Among the subordinate minority peoples who historically inhabited Ukrainian lands were the Jews. It was only in the late sixteenth and early seventeenth centuries that significant numbers of Jews settled permanently in Ukrainian lands. This was a time when most of Ukraine was ruled by the Polish-Lithuanian commonwealth. Jews were granted certain privileges by the ruling Polish kings, while the socioeconomic status of ethnic Ukrainians and other peoples was worsening.
That was also a time when the Polish-Lithuanian commonwealth entered a period of decline that lasted until 1795, when Poland-Lithuania literally disappeared from the map of Europe. From then on, Ukrainian lands were ruled by two states: the Russian Empire and the Austrian Empire. By the end of the nineteenth century, the number of Jews in Ukrainian lands had increased to nearly 2.9 million.
The roughly two million Jews who inhabited Ukrainian lands in the Russian Empire were restricted to residing in an area known as the Pale of Settlement. By contrast, the 850,000 who inhabited “Ukrainian” lands of the Austrian Empire (Galicia, Bukovina, Transcarpathia) could reside anywhere they wished, and enjoyed rights equal to all other subjects of Austria’s Hapsburg rulers.

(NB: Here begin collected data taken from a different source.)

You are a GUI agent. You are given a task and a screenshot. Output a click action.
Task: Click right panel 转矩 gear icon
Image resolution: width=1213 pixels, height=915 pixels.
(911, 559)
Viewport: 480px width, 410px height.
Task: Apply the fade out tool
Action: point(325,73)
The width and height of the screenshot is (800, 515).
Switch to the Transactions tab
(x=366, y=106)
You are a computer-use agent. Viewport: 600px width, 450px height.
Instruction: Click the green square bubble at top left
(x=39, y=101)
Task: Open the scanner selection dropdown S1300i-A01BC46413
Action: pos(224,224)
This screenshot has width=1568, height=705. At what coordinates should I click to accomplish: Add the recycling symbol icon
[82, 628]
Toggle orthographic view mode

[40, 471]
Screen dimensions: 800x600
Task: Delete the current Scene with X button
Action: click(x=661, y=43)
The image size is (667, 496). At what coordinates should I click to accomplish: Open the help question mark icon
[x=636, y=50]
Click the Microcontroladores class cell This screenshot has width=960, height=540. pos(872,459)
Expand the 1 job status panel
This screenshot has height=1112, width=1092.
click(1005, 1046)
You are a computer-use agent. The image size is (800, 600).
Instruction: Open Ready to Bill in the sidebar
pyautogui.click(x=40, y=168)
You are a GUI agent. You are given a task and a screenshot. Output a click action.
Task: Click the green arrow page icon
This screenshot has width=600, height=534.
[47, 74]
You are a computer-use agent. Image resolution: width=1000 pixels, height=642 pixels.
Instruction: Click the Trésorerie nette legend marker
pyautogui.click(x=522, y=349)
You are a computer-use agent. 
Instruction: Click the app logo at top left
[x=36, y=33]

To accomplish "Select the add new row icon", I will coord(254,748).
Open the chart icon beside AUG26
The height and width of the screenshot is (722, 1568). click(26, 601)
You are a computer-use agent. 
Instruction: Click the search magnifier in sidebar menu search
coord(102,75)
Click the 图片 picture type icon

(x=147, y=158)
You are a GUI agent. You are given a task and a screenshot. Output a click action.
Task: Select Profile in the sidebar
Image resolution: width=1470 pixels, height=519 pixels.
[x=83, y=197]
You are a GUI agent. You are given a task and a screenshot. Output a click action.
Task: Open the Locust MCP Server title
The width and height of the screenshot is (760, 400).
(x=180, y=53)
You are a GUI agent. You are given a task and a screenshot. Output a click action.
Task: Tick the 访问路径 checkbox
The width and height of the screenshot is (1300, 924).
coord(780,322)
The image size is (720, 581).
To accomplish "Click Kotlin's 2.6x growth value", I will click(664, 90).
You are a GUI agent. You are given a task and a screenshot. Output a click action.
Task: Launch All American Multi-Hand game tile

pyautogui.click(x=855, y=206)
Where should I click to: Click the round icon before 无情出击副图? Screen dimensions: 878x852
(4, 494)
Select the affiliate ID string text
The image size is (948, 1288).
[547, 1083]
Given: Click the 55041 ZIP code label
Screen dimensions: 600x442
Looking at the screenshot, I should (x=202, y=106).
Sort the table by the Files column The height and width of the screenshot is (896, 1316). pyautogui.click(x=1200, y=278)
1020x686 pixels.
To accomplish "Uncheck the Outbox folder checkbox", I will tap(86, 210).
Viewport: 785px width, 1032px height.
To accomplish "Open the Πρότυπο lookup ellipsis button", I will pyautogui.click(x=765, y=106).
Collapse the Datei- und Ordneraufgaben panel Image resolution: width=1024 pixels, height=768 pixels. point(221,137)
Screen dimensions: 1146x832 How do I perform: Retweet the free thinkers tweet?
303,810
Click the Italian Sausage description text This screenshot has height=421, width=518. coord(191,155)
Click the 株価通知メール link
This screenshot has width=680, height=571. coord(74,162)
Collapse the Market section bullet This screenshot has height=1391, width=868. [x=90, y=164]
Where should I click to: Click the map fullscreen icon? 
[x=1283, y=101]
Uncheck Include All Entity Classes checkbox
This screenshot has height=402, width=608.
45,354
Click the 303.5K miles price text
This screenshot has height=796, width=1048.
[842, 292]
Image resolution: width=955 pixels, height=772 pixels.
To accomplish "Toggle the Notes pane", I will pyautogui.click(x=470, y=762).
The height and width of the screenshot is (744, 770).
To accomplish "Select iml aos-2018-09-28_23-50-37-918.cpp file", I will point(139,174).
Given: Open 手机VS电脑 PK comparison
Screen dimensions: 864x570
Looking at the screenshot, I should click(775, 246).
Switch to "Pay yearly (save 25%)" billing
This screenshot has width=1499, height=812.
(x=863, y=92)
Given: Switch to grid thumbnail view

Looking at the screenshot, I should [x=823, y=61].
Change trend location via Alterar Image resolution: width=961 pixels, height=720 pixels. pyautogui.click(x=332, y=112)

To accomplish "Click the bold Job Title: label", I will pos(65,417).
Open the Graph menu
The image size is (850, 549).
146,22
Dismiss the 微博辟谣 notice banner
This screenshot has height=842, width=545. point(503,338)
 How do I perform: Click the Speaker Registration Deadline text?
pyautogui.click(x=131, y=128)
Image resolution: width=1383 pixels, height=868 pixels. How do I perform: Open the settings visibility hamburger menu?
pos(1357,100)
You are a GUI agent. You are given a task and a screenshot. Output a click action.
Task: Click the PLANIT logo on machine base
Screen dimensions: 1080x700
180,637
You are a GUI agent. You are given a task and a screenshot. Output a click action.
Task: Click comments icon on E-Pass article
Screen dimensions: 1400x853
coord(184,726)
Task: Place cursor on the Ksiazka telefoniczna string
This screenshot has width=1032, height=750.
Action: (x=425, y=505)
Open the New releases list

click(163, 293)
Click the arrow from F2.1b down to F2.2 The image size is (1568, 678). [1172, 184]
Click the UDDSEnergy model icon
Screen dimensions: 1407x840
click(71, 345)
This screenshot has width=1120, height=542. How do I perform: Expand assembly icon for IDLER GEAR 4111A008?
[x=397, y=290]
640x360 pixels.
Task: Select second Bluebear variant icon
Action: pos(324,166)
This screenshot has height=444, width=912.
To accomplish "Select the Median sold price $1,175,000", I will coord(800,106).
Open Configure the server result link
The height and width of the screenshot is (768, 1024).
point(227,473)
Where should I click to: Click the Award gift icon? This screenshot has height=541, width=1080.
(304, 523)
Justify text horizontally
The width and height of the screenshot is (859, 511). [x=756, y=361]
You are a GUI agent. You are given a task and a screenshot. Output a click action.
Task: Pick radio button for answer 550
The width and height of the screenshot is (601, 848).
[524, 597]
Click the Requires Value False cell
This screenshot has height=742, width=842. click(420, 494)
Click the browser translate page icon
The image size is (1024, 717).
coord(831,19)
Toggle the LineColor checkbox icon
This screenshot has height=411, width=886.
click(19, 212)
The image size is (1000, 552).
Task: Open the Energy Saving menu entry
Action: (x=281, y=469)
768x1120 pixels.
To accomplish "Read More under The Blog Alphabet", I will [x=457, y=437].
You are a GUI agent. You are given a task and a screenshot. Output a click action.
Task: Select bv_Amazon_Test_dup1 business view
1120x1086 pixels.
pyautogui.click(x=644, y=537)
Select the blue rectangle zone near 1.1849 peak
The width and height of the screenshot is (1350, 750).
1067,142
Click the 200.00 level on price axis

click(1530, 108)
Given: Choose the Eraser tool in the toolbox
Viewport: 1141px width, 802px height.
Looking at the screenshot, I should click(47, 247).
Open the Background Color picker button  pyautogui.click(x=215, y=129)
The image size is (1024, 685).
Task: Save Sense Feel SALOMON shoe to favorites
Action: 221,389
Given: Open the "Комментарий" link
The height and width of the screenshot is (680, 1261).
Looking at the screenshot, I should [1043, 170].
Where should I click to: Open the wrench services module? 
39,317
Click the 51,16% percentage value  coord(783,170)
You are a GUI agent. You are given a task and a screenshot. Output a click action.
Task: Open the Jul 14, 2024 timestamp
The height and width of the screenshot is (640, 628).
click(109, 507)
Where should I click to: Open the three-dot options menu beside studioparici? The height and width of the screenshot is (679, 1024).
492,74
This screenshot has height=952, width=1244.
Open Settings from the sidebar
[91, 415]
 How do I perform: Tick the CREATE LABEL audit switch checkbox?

After World War I and the collapse of the Russian and Austro-Hungarian empires in 1917-1918, Jews in present-day Ukraine found themselves in four new states: the Soviet Union, Poland, Romania and Czechoslovakia. This political situation lasted until the outbreak of World War II in September 1939, and the Nazi German invasion of the Soviet Union in June 1941.
When World War II ended in 1945, the Ukrainian lands as we know them today were for the first time in history under the rule of one state – the Soviet Union. This situation lasted until the Soviet Union came to an end in late 1991, when independent Ukraine was born.
One result of these political changes was that, for the longest time, there were no “Ukrainian Jews.” Of course, Jews lived in what we today know as Ukraine, but they were designated by others – and by themselves – as Russian Jews, Polish Jews, or Austrian Jews (perhaps Galitzianer), Carpathian Jews or Soviet Jews.
UKRAINE’S JEWS, at least since the late sixteenth and early seventeenth centuries, have shared the fate of all minority peoples living on Ukrainian lands. Particularly fruitful have been the economic, linguistic and cultural interactions between Jews and ethnic Ukrainians. By the late nineteenth and twentieth centuries, these interactions and mutual influences were particularly noticeable in socioeconomic life, as well as in literature, the arts, music and theater.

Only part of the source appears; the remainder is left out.